Document section:
________
Our point is this: The congregation as a whole was tolerant of diverse views no matter what those views were. If the congregation had criticized the woman who wanted to quarantine gays, then she would have dug in, cast her ideas in concrete, probably left that UU church. Since she stayed, her views had a chance gradually to change.
You cannot change people's fast-held opinions overnight, nor can you torture them out of them. Always remember that the Buddha said, Hate generates hate.
We think this is a lesson that all we Wiccans can gain from. Blasting someone for his/her opinion does not work. You can defend your beliefs on a topic; in fact you should, especially if that means you have to think them through. Not, though, by attacking someone else for theirs; we see that too often in the pagan/Wiccan community.
________
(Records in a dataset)
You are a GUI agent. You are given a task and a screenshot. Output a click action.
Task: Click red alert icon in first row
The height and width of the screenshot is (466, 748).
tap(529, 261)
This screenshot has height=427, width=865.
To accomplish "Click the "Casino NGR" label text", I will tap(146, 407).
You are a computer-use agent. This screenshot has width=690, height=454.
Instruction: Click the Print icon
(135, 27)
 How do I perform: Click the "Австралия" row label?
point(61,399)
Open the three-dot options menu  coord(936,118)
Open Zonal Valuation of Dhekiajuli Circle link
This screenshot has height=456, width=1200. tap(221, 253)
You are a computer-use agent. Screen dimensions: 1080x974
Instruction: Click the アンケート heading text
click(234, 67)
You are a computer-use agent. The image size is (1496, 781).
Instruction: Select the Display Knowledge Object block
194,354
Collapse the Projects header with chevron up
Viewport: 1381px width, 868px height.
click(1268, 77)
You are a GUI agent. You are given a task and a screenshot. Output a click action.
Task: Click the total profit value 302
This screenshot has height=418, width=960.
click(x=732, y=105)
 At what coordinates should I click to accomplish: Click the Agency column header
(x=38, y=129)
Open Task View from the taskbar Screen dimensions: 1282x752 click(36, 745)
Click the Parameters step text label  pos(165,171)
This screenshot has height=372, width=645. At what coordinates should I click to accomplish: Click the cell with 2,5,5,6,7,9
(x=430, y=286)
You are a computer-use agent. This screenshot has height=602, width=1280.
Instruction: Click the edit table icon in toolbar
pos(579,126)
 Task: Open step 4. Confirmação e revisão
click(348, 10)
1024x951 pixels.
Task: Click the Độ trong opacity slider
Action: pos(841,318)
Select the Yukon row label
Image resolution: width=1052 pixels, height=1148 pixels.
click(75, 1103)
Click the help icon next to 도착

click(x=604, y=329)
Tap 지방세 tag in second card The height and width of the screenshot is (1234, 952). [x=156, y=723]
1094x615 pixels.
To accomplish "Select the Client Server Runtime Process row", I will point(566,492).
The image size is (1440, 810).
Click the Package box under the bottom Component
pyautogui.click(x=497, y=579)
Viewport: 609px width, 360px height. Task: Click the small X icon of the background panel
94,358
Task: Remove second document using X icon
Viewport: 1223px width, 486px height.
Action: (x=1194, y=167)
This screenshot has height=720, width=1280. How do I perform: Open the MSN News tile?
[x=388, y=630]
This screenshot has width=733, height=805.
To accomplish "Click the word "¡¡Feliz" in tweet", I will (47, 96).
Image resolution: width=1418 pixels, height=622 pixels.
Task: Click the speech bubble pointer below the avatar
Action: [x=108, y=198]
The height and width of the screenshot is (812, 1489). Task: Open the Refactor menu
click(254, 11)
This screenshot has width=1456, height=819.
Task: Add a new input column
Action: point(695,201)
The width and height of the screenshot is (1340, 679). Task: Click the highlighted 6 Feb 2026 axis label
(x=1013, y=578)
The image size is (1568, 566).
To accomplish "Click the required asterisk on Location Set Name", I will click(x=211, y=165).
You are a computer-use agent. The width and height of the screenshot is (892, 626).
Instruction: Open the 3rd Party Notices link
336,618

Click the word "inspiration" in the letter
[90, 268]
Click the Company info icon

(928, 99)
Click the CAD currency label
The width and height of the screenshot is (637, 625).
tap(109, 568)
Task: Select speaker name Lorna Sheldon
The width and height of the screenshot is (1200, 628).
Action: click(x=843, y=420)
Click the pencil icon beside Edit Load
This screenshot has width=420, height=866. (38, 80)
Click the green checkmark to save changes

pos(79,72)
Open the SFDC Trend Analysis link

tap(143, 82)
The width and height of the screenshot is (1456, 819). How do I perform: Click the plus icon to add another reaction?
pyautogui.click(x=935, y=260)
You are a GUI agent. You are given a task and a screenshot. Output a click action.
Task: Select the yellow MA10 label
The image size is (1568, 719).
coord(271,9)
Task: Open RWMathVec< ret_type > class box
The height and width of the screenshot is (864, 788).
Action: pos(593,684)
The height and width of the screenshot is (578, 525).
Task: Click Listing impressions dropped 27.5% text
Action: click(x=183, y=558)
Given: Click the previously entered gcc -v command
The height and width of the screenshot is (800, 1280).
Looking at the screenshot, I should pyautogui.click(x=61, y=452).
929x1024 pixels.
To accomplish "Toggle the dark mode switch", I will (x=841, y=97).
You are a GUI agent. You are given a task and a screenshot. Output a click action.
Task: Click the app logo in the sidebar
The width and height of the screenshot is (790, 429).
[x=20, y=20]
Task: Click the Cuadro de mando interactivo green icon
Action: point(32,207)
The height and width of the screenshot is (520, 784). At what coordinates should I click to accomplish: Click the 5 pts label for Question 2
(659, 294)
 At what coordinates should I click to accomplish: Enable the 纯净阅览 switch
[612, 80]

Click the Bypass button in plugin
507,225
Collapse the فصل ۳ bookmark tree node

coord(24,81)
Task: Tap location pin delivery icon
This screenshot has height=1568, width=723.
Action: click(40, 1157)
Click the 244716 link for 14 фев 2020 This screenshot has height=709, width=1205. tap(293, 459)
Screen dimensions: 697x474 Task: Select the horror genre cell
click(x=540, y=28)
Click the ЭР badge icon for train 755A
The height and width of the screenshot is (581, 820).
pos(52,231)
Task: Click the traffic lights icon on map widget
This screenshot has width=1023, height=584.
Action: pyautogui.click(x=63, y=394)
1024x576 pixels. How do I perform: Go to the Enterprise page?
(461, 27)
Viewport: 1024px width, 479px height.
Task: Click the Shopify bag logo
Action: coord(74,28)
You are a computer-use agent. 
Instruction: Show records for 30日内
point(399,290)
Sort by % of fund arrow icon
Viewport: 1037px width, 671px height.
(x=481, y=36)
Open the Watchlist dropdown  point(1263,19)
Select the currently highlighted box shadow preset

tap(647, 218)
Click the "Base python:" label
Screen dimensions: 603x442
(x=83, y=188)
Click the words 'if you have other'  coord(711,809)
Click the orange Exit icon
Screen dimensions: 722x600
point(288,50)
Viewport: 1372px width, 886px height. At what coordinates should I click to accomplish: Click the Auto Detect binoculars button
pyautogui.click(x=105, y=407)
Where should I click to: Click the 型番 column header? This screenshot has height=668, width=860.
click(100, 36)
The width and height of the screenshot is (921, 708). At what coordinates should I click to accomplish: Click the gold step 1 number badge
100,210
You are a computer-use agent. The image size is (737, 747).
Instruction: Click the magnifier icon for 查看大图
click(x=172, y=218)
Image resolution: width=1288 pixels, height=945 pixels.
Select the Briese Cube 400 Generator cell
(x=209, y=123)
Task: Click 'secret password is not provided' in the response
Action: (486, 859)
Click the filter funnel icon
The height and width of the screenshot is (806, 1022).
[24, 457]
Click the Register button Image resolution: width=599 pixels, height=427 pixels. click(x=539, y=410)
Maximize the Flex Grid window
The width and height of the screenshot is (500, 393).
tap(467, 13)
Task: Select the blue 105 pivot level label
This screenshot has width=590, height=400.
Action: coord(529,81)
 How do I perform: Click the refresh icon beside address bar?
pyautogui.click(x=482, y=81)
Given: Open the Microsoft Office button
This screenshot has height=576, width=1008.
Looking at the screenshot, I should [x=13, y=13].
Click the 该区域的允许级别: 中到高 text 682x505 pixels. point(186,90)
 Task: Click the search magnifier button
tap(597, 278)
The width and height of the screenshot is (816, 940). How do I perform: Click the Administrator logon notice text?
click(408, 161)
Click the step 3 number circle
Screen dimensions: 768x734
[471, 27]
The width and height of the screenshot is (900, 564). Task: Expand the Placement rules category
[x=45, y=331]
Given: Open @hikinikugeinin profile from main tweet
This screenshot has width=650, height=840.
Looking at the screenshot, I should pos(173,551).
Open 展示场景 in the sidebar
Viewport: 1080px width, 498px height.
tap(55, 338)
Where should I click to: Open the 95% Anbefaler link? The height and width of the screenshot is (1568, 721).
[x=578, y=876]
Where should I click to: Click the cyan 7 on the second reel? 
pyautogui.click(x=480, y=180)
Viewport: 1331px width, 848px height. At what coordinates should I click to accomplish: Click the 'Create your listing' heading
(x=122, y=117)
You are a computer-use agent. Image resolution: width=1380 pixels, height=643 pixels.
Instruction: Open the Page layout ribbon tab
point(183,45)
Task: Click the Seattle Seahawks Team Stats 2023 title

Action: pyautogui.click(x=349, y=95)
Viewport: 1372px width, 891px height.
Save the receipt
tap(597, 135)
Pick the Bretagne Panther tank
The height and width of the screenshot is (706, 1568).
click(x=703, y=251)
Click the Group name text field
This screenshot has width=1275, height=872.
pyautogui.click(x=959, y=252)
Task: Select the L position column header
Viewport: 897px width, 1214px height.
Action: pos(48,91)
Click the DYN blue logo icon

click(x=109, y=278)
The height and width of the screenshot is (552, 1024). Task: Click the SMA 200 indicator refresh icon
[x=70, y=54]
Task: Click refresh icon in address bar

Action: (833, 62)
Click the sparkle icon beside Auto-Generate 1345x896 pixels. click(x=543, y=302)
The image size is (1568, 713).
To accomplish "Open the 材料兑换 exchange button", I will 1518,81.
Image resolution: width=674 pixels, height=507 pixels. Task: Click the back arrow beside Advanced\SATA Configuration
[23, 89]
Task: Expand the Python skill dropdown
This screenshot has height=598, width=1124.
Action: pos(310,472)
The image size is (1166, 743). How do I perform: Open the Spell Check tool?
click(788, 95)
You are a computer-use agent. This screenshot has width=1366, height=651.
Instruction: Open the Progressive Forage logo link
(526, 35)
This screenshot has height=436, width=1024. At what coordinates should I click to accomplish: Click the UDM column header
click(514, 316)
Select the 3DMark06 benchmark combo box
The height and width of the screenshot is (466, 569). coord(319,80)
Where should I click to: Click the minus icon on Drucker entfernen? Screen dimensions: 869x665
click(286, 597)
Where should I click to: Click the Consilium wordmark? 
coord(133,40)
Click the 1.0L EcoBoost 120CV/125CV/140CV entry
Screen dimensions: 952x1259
________
Complete the following:
[A] In the passage about tolerance, what did the Buddha say?
[B] Transcribe the part of the passage about tolerance that opens with the words containing "Our point is" and closes with "gradually to change.".
[C] Summarize the passage about tolerance in two sentences.

Answers by item number:
[A] Hate generates hate.

[B]
Our point is this: The congregation as a whole was tolerant of diverse views no matter what those views were. If the congregation had criticized the woman who wanted to quarantine gays, then she would have dug in, cast her ideas in concrete, probably left that UU church. Since she stayed, her views had a chance gradually to change.

[C] Because the congregation tolerated diverse views, a woman who wanted to quarantine gays stayed on and her views had a chance to change gradually, whereas criticism would probably have made her dig in and leave. Wiccans can learn from this: blasting someone for an opinion does not work, so one should defend one's own beliefs without attacking others for theirs.